Shares of MetLife (MET - Get Report) fell some 7% in after-hours trading Monday after the insurance giant postponed its fourth-quarter earnings release, announced plans to set aside up to $575 million in extra reserves and said it would "correct" some prior results.
"MetLife had previously informed its primary state regulator, the New York Department of Financial Services, about this matter and is responding to questions from them and other state regulators," the company said in a statement shortly after the market closed. "The U.S. Securities and Exchange Commission enforcement staff has also made an inquiry regarding this matter and MetLife is responding to its questions. To date, MetLife is not aware of any intentional wrongdoing in connection with this matter."
MetLife shares, which fell 0.68% earlier Monday to close regular trading at $54.40, lost another 7.4% in after-hours action to hit $50.35 shortly after 6 p.m. ET.
MET last month disclosed that it had begun a review of how much money to set aside for annuity and pension payments to cover recipients "who have been unresponsive or missing over time." The company disclosed Monday that this study had uncovered "a material weakness in internal controls over financial reporting" that had led the firm to incorrectly reduce reserves for such payouts.
MET said it now plans to put back $525 million to $575 million of reserves for such liabilities going forward. The firm added that the expense should cut fourth-quarter pretax net income by $135 million to $165 million and full-year 2017 pretax profits by $165 million to $195 million.
MetLife said the amount of money that it plans to put aside "is based in substantial part on actuarial, legal, statistical, and other assumptions," but added that "if actual facts and factors differ from those the company has assumed, the reserve the company has established could be adversely or positively affected."
The company's problems stem from MetLife's involvement in the so-called "pension-risk transfer" business, where private employers hand over responsibility for paying their pension plans to insurance companies.
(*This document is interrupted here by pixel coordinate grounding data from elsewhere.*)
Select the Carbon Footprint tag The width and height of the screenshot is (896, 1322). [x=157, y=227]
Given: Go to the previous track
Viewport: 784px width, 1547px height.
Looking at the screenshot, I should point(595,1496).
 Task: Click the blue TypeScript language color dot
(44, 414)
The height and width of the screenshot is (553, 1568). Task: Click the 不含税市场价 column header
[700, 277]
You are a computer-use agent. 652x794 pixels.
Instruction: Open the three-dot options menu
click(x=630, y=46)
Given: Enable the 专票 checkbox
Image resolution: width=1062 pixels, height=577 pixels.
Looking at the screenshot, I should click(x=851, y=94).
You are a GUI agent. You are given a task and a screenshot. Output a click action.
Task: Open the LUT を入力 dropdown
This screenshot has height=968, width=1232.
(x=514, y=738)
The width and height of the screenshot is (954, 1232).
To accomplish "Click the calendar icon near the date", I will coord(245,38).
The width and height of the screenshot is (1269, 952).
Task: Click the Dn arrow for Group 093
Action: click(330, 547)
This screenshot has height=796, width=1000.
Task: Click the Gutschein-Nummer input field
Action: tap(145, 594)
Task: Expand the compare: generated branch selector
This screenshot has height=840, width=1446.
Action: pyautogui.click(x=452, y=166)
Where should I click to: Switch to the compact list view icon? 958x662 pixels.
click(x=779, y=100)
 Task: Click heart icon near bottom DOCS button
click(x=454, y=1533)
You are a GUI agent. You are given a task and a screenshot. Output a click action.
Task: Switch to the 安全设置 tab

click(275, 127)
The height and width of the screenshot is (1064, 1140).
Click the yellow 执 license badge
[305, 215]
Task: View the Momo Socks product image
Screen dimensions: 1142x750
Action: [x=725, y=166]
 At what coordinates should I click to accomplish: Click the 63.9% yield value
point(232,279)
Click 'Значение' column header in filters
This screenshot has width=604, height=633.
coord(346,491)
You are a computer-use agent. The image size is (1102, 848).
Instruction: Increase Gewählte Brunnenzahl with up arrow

MET disclosed last month that it had problems locating and paying around 5% of 600,000 such retirees who were due monthly pension checks. Massachusetts and New York regulators recently began reviewing how well the company has done in tracking down such retirees.
In addition to setting aside more reserves for these payments, MetLife said that it "intends to make prior-period revisions to reflect the balance of these adjustments in the appropriate historical periods" and also "correct historical periods for unrelated errors in those periods." However, the firm claimed that such changes "will not constitute a restatement of previously issued financial statements."
Meanwhile, MET postponed plans to release its fourth-quarter and 2017 results until Feb. 13, with an earnings call set for Feb. 14. The company had originally intended to release results this Wednesday and hold its conference call one day later.
However, MetLife pre-released what it called "unaudited preliminary fourth-quarter results" as part of Monday evening's disclosure. MET said that it earned $670 million to $700 million of adjusted earnings in the period, or 61 to 66 cents per share. That's well below the $1.08 per share that analysts had expected.